「快楽順応仮説」と「相対所得仮説」

経済的な豊かさを表わす1人当たりGDPと幸福度には明確な相関関係が見られない―これには、2つの仮説が考えられています。「快楽順応仮説」と「相対所得仮説」です。

「快楽順応仮説」とは、例えば宝くじが当たった時、最初は幸福ですが、徐々に慣れてしまいます。他にも、結婚した直後は幸福度が上がりますが、その後は下がっていきます。

喜ばしいイベントや、富や名声を得て束の間の喜びを味わった後は、遺伝の設定値に戻るということです。

「相対所得仮説」とは、幸福度は周囲の人との比較で決まるため、自分よりも稼いでいる人やいい暮らしをしている人が周囲にいると、「あの人と比較すると自分は幸せではない」と思ってしまうものです。

近年では、SNS等で、自分よりもいい暮らしをしている人が可視化されやすくなっているため、「他者と比較する機会」が増えているといえます。

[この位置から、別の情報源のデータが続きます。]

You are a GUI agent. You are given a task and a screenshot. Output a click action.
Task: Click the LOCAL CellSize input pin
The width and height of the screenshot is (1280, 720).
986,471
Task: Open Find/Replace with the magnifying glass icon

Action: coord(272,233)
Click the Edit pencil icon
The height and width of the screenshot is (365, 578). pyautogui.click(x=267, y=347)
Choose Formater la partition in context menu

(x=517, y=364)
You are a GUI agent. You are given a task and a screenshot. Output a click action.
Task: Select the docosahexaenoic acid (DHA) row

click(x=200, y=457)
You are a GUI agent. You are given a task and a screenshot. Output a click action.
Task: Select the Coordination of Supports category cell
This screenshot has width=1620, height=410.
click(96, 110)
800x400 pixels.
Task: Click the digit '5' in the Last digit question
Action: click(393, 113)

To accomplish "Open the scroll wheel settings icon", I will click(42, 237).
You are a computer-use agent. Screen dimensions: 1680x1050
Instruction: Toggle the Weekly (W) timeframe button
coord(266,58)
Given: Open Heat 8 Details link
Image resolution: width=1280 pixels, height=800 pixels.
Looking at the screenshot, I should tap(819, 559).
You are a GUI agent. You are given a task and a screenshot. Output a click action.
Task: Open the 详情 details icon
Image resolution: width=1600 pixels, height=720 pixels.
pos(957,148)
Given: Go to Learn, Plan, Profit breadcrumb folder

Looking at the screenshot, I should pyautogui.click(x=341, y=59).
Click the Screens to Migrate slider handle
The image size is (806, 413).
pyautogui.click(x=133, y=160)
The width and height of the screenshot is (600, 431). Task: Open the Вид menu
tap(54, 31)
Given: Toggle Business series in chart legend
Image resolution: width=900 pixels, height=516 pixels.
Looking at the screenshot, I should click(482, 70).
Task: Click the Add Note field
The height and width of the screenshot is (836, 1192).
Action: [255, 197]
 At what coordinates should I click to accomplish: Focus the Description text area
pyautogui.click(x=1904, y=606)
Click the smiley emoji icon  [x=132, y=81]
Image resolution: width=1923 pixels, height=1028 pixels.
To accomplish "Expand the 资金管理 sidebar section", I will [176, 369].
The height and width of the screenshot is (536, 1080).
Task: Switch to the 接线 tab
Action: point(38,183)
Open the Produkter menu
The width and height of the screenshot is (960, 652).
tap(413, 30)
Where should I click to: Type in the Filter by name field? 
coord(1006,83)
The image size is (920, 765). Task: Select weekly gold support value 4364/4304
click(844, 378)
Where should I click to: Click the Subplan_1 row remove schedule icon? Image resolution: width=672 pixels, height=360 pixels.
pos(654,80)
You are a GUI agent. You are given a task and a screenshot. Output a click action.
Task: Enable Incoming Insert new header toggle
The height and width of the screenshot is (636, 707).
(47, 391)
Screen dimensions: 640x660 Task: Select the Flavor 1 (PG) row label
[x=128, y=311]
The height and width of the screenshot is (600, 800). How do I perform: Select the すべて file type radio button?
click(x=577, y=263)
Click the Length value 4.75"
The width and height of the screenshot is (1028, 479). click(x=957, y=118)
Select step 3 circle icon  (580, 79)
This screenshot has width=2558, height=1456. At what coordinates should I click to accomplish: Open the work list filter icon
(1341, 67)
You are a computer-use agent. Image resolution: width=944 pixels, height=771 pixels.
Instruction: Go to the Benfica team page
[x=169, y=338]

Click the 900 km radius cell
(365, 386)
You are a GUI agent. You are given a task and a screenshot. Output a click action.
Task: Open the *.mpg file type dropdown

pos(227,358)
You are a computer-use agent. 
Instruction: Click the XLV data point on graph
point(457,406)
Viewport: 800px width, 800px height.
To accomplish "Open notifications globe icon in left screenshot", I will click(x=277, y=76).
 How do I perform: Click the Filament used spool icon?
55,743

そして、幸福度の40%を決める「意図的な行動」というのは、人に親切にする、家族や友人との人間関係を育てる、身体を動かす、感謝の気持ちを表す、など、「自分の価値観に沿った内的で習慣的な行動」のことです。

住む場所や仕事、パートナーなど、自分の外側の環境を整えることも幸せにつながりますが、それ以上に、自分自身を豊かに整える習慣的で主体的な行動が、長期的で持続的な幸せに影響しているということです。